A Practical Guide to Smart Contract Security Tools. Part 1: Introduction
Intro
As our MixBytes team performs smart contract security audits, the use of automated tools is very relevant. Are they the most efficient means to identify possible flaws? How should we use them? What are their functions? What are the specifics of working in this field?
These questions and related issues are the main focus of the article. I will describe our attempts to work on real contracts using the most interesting tools and share some tips on how to use this diverting type of software. At first, I wanted to put everything in one article but as the amount of data grew with time, I decided to make a series of articles, one per each autoanalyzer. You can find a list of tools I will refer to here: https://consensys.github.io/smart-contract-best-practices/security_tools/#static-and-dynamic-analysis. However, if I come upon other worthy tools, I will add them to the list, test and set them out for you.
I must confess that audit tasks turned out to be very entertaining because developers have not paid much attention to economic aspects of algorithms and internal optimization so far. Smart contract audit revealed some peculiar attack vectors to be considered while searching for errors. Moreover, there appeared quite a number of tools for automatic testing: static analyzers, bytecode analyzers, fuzzers and other good software.
The aim of the article is to promote contract code security and allow developers to quickly get rid of silly bugs that often annoy the most. The protocol may seem quite reliable and solve serious problems, but if you missed one minor bug during testing, it can seriously affect the whole project. Therefore, let’s at least learn how to use the tools that will help us easily avoid well-known problems.
Getting ahead of myself, I must say that high-level logic is the most common source of critical bugs in audits whereas typical vulnerabilities, such as access rights, integer overflow, reentrancy, etc. are less common or don’t have such impact that broken logic does. Сomplex and thorough audit of high-level contract logic, life cycle, operational aspects, and task compliance can be performed only by experienced developers that can test a contract both for common patterns and uncommon vulnerabilities and logic bugs.
Automatic analyzers are useful for detecting common errors, warnings, typical vulnerabilities, minor mistakes and code style recommendations. Sometimes they point to serious bugs, and they usually handle standard tasks better than humans — and that’s what we are going to check.
Specifics of Smart Contract Code Audit
Smart contact code audit is a tricky area. Although small in size, each Ethereum smart contract represents a comprehensive program that can generate complex forks, cycles, decision trees, etc.
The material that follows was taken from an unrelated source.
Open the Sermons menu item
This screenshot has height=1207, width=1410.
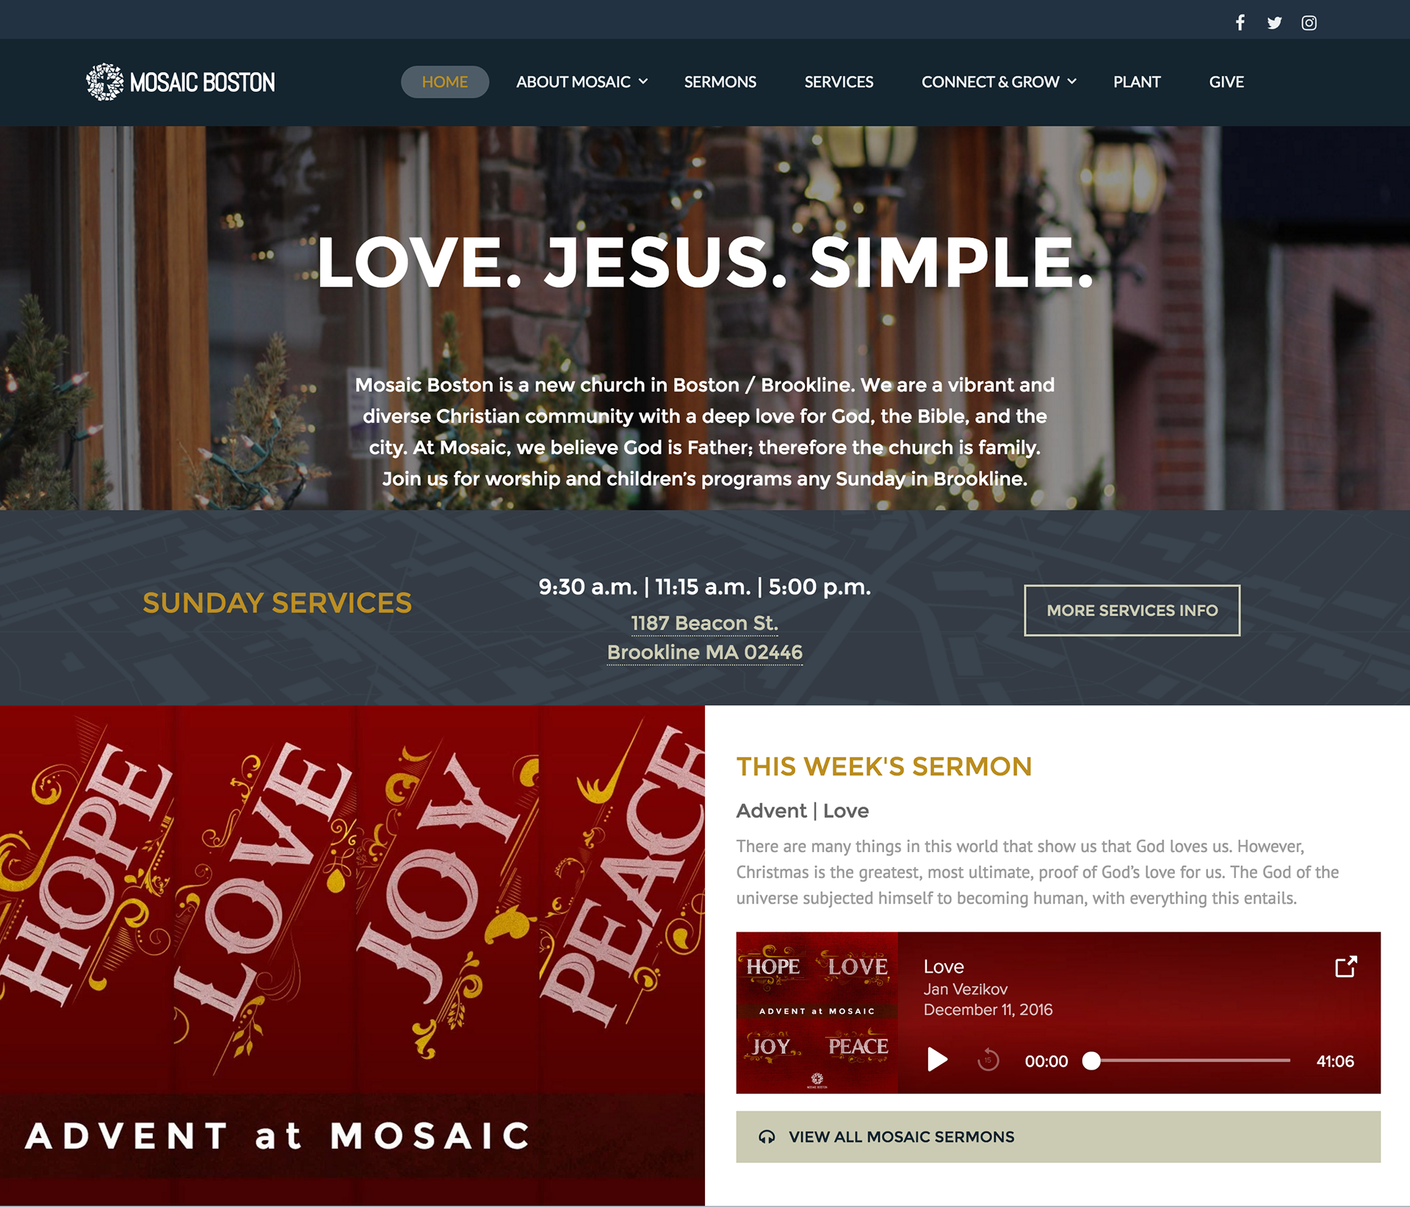tap(720, 82)
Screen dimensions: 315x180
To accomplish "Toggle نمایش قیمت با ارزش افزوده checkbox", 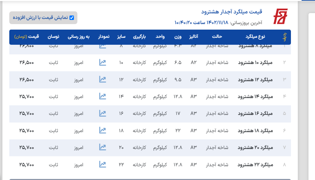I will point(72,18).
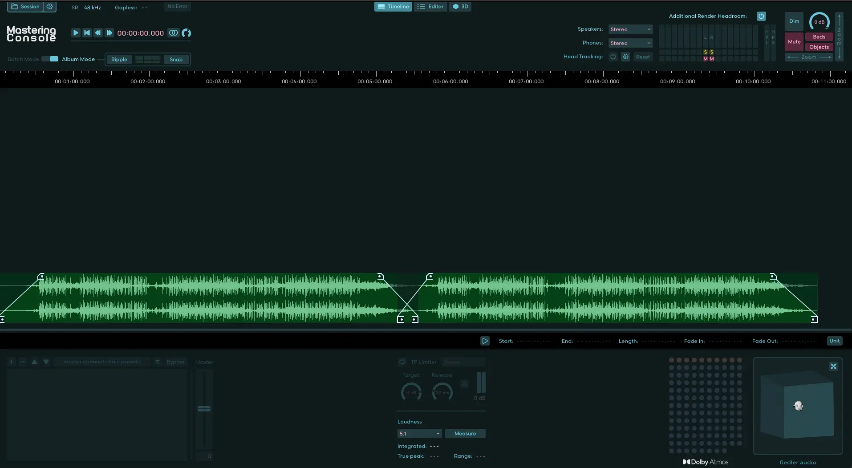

Even a basic smart contract for automating some deal requires taking into account all potential forks at each step. From this viewpoint, blockchain development is a low-level task that consumes a lot of effort and resources; it has much in common with system software and firmware development in C/C++ and assembler languages. Therefore, when interviewing developers, we welcome those familiar with low-level algorithms, network stack, high-load services, all who ever had to deal with low-level optimization and code audit.
From the developer’s viewpoint, Solidity is also quite specific, although almost any programmer can easily follow it and the first steps seem very simple. Solidity code is fairly easy to read; it is familiar to any developer who knows C/C++ syntax and the basics of object-oriented programming, for instance, JavaScript.
Code efficiency is crucial for the survival of a smart contract, that is why blockchain developers actively use low-level development tricks and make algorithms that allow to efficiently use resources and save memory: Merkle trees, Bloom filters, “lazy” loading of resources, loop unrolling, garbage collection, etc.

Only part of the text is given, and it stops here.